We like to rarify the “I Am” sayings in John’s Gospel and treat them as free-floating lovely declarations suitable for framing in a counted-cross-stitch wall hanging.  But that’s not where the sayings came from.  “I am the resurrection and the life” was spoken to people who were weeping and wailing over Lazarus’s death.  And the Light of the World saying also emerged from a fraught and taut moment in Jesus’s ministry.

But those were precisely the moments that needed those sayings.  And similarly the chaotic disorientation of the Israelites as reflected in Psalm 80 was precisely the setting from which the people needed to ask God to shine the light of his face upon them.  It’s no different today, of course, as we wrap up Advent 2025 and prepare once more to celebrate the birth of all hope.  The world feels to many of us about as dark as it’s ever been as wars rage endlessly and as many societies seem to be rattling apart over partisan divides so fierce they have in recent times literally led to acts of horrendous violence.

It is somewhat ironic that the RCL would have us pass over verses 8-16.  Those are the parts of Psalm 80 that most vividly describe the sorry state of affairs in Israel.  These are the verses that spell out why the people so desperately need God’s face to shine upon them.  We’d best actually not delete these stanzas.  But similarly in the church during Advent and Christmas: we might be tempted to edit out the sad and scary headlines of the day so as to make room for as much so-called “Christmas cheer” as we can.

But as preachers let’s not do that.  Let’s let the congregation remember full well the surrounding darkness and chaos of sin and evil.  Because only then when we ask the Light of the World to shine upon us can we do so with all the hopeful desperation we need.  The light of Christ that shines at Christmas is not just pretty, it’s not primarily cozy.  Rather it is our only hope precisely because the world is so full of shadows.  Let the light of Christ shine in that context and we will never fail to remember for a moment why this is the heart of the Good News that just is the Gospel of Jesus Christ our Lord.

Note: In addition to our weekly sermon commentaries each Monday, check out our special Advent and Christmas Resource page for more sermon ideas and other Advent/Christmas resources. 

Illustration Idea

For quite a few summers some years back I had the privilege of co-leading a week-long “From Text to Sermon” seminar with the outstanding Bible commentator and teacher Frederick Dale Bruner.  During those years Dale was working on his commentary on John’s Gospel and so we spent those weeks camped out in that fourth Gospel.  We always began the seminar where John begins: in the prologue of John 1:1-18.  Dale had memorized his own slightly embellished version of these verses and did a recitation of it for the group each summer.

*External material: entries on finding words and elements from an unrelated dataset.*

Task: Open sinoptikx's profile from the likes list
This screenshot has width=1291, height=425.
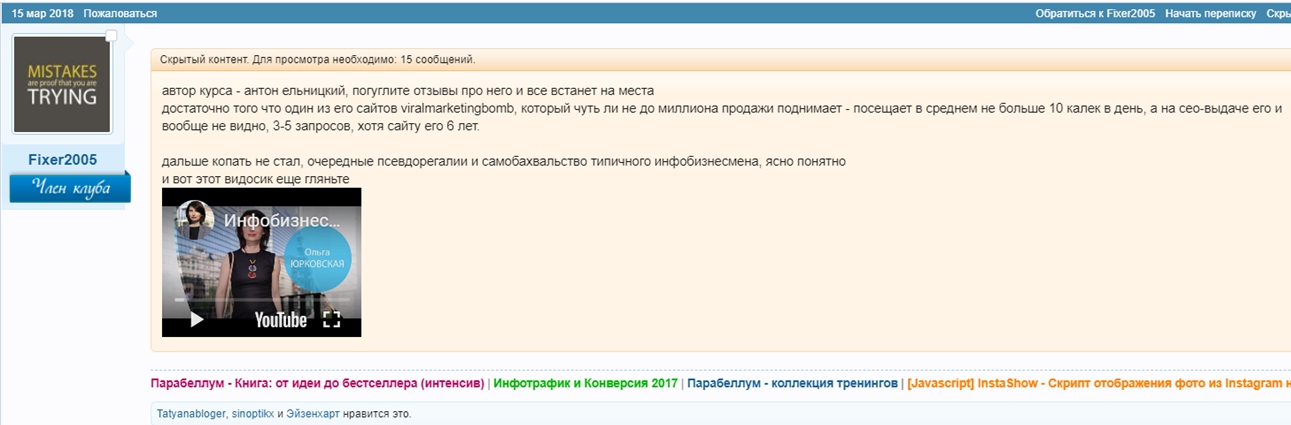Action: 253,413
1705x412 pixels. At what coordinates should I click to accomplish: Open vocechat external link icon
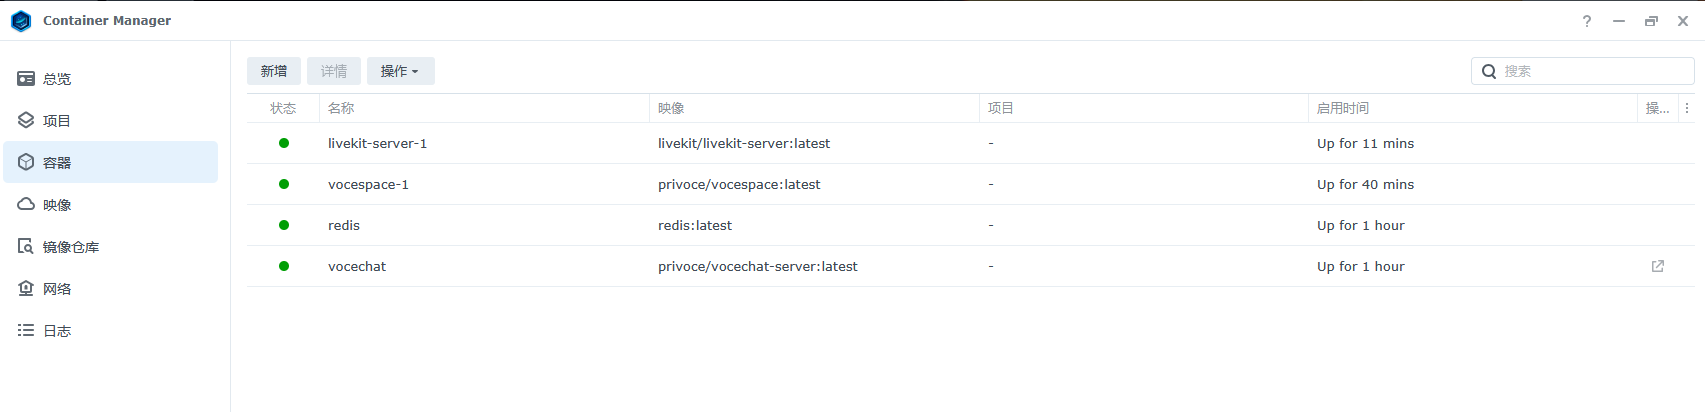(x=1657, y=266)
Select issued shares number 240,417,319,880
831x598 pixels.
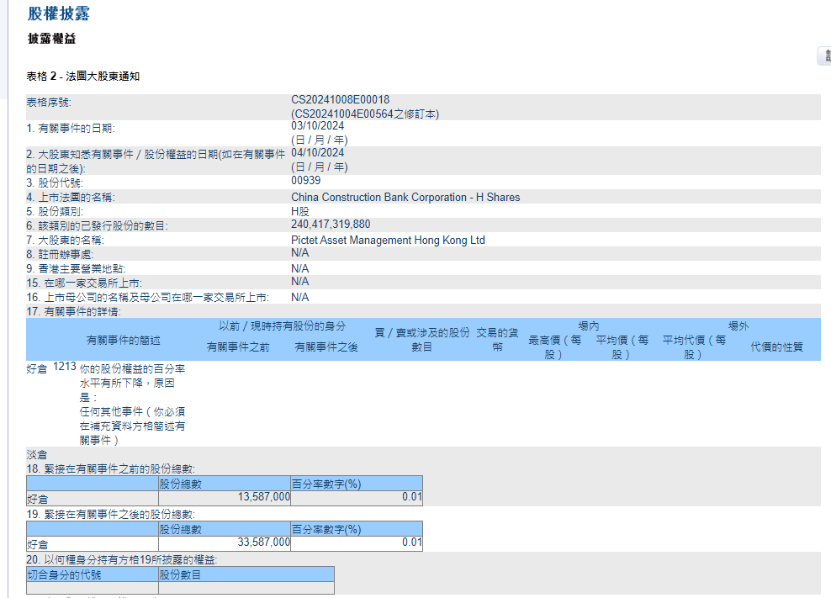330,225

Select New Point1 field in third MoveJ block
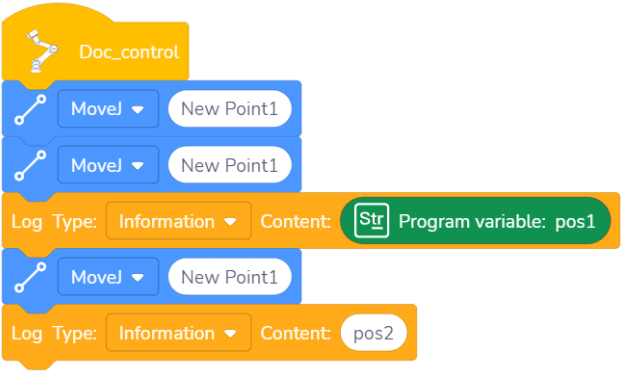[230, 277]
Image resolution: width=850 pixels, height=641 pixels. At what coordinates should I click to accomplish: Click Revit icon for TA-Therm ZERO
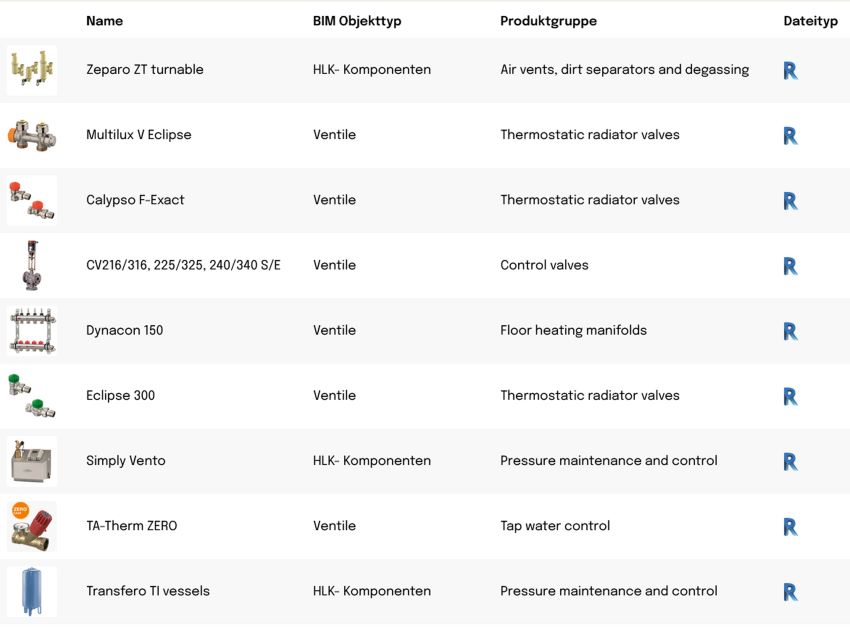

When he got to verse 5, he would say with great drama, “The light shinesssssssssss in the darkness.”  He stretched out the “s” at the end of “shines” to emphasize its ongoing present tense.  It’s not that the light once shined.  It’s not that the light will shine in the future.  It is instead a light whose shining is right now and forever.  It will never stop shining.  And since the darkness is still very much with us, as news goes, that present-tense shining is very good news indeed.